Compute the following: \[\frac{(2001\times 2021 +100)(1991\times 2031 +400)}{2011^4}.\]
Solve this equation: \[(x+2010)(x+2011)(x+2012)=(x+2011)(x+2012)(x+2013).\]
The graph of the function \(y=kx+b\) is shown on the diagram below. Compare \(|k|\) and \(|b|\).
The board has the form of a cross, which is obtained if corner boxes of a square board of \(4 \times 4\) are erased. Is it possible to go around it with the help of the knight chess piece and return to the original cell, having visited all the cells exactly once?
Prove that, if \(b=a-1\), then \[(a+b)(a^2 +b^2)(a^4 +b^4)\dotsb(a^{32} +b^{32})=a^{64} -b^{64}.\]
There are two numbers \(x\) and \(y\) being added together. The number \(x\) is less than the sum \(x+y\) by 2000. The sum \(x+y\) is bigger than \(y\) by 6. What are the values of \(x\) and \(y\)?

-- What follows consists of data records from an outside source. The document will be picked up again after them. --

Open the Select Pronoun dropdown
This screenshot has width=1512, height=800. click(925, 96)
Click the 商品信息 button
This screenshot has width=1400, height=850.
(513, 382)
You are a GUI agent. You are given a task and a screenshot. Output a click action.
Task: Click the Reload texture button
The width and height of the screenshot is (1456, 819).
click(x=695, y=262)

In a volleyball tournament teams play each other once. A win gives the team 1 point, a loss 0 points. It is known that at one point in the tournament all of the teams had different numbers of points. How many points did the team in second last place have at the end of the tournament, and what was the result of its match against the eventually winning team?
For what natural numbers \(a\) and \(b\) is the number \(\log_{a} b\) rational?

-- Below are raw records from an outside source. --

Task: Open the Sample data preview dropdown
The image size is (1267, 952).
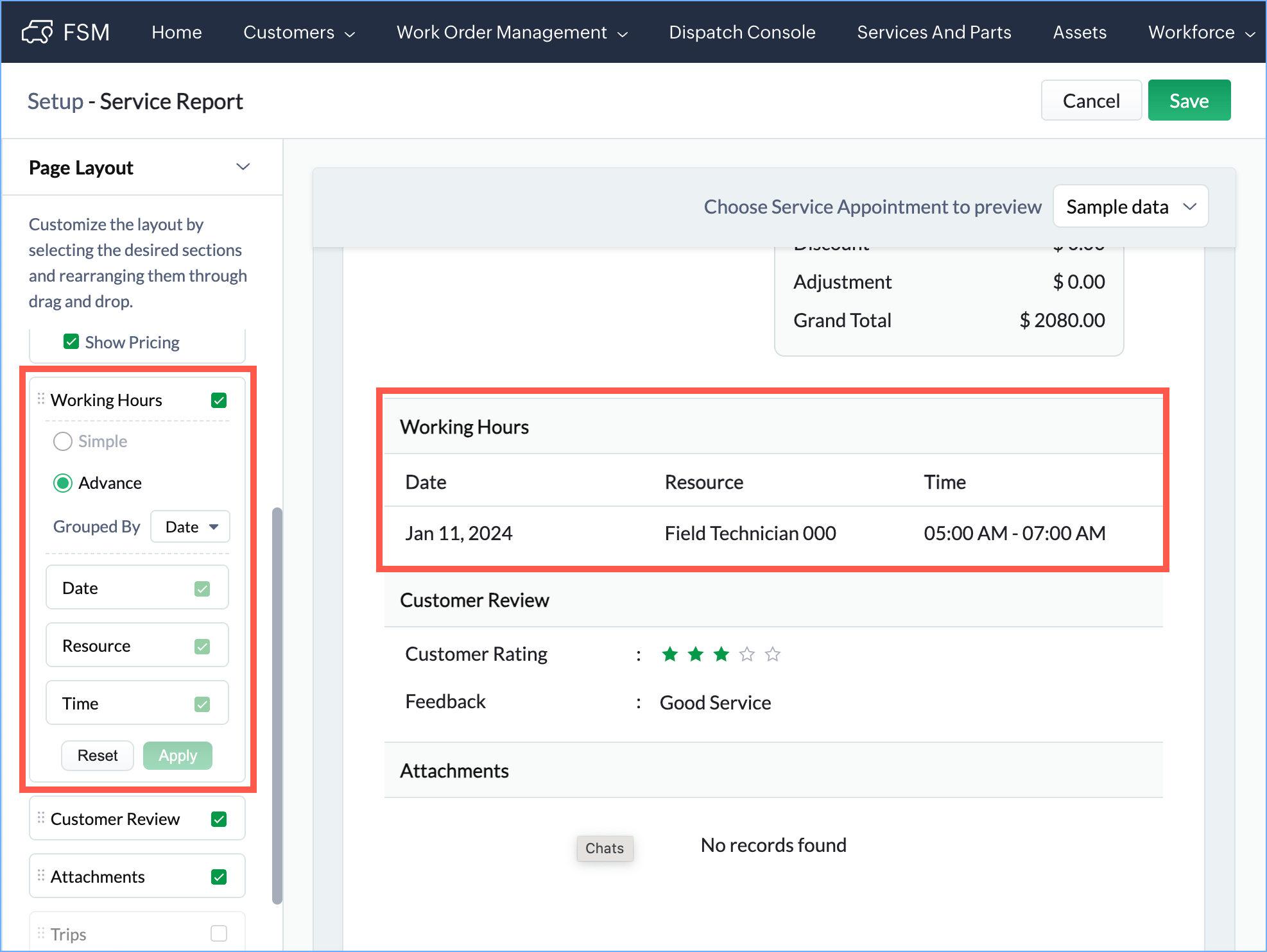Action: pyautogui.click(x=1130, y=207)
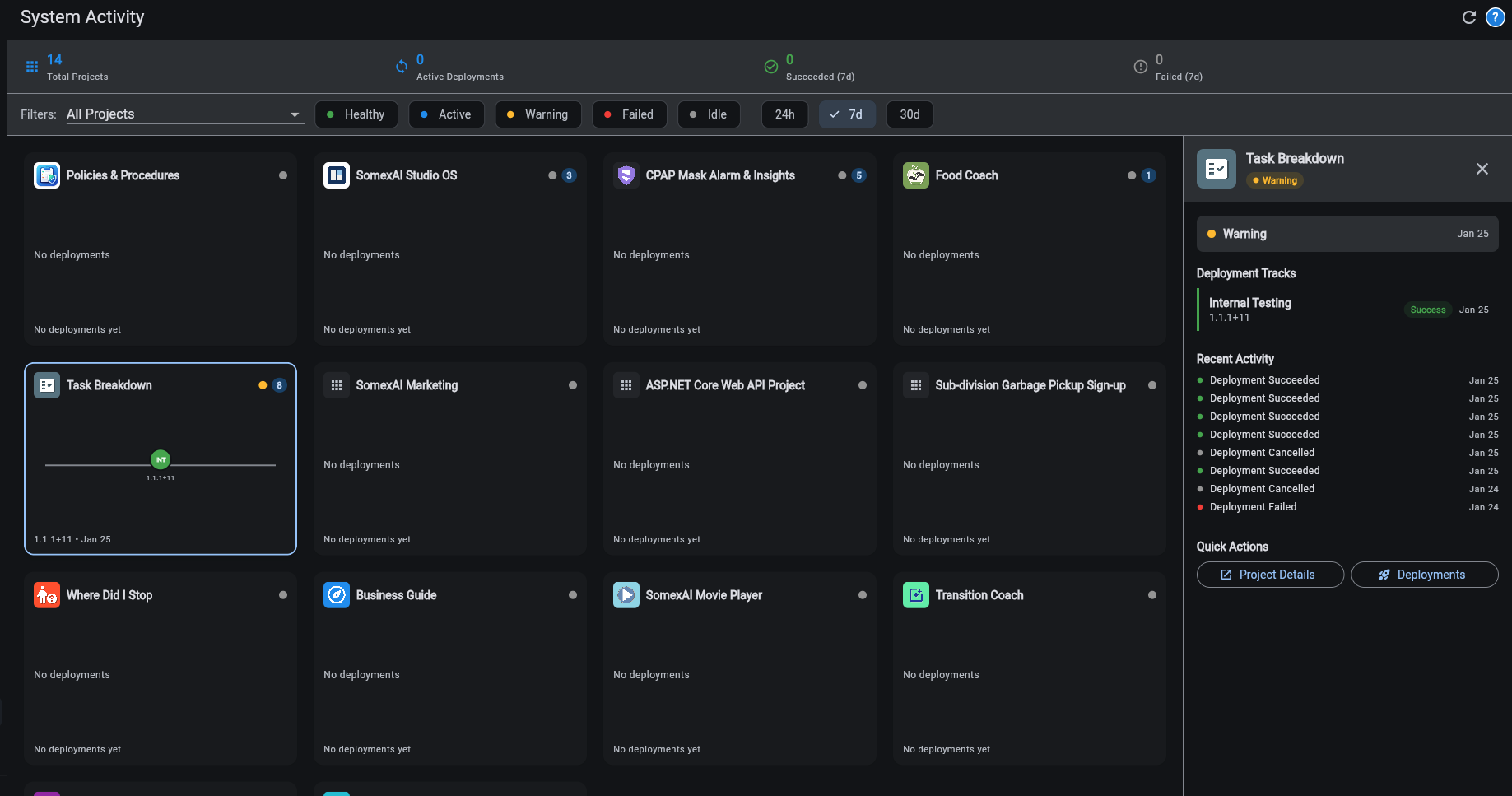Image resolution: width=1512 pixels, height=796 pixels.
Task: Select the CPAP Mask Alarm shield icon
Action: 626,175
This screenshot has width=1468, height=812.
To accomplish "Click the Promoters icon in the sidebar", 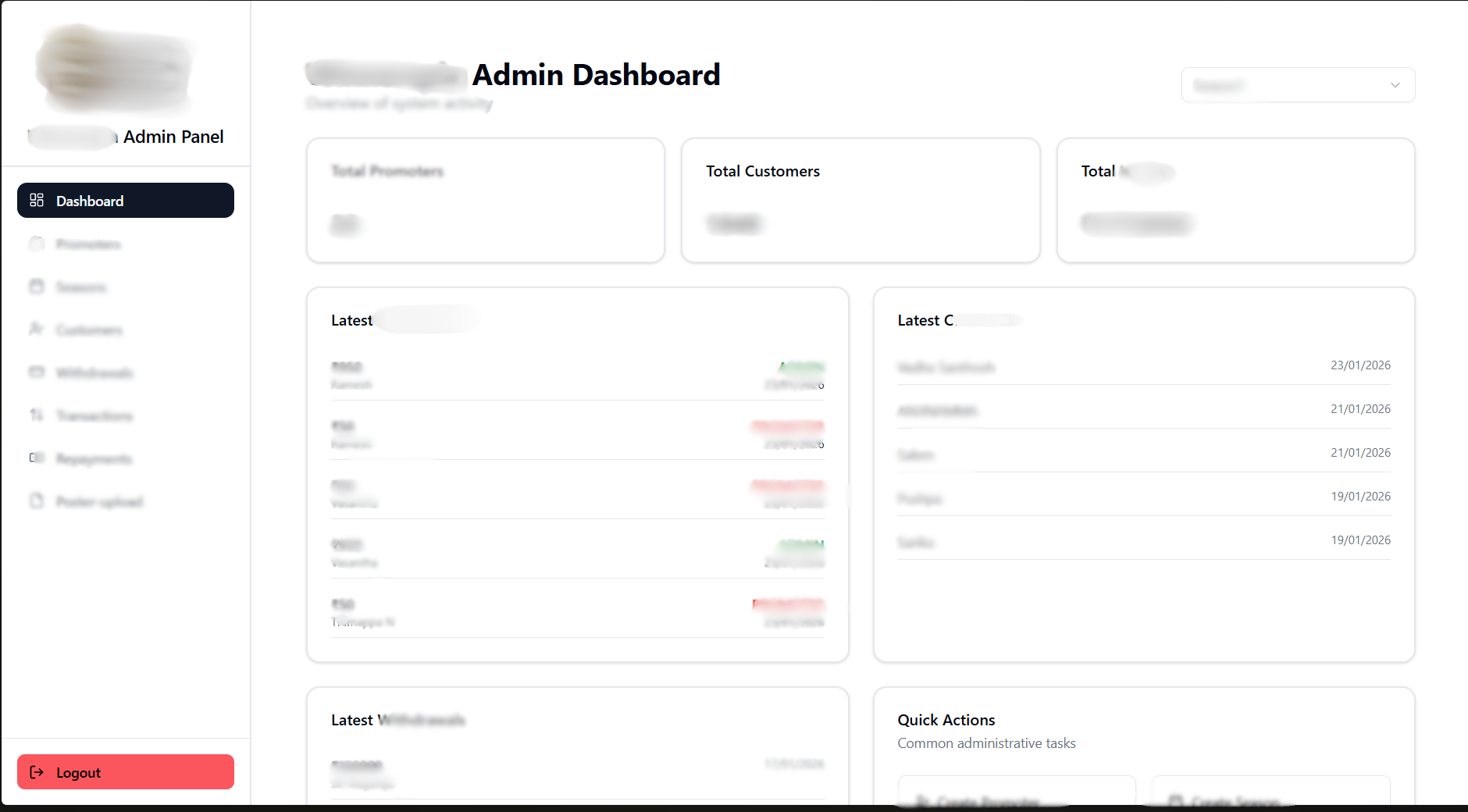I will 37,244.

Prove the following formulae are true: \[\begin{aligned} a^{n + 1} - b^{n + 1} &= (a - b) (a^n + a^{n-1}b + \dots + b^n);\\ a^{2n + 1} + b^{2n + 1} &= (a + b) (a^{2n} - a^{2n-1}b + a^{2n-2}b^2 - \dots + b^{2n}). \end{aligned}\]
Derive from the theorem in question 61013 that \(\sqrt{17}\) is an irrational number.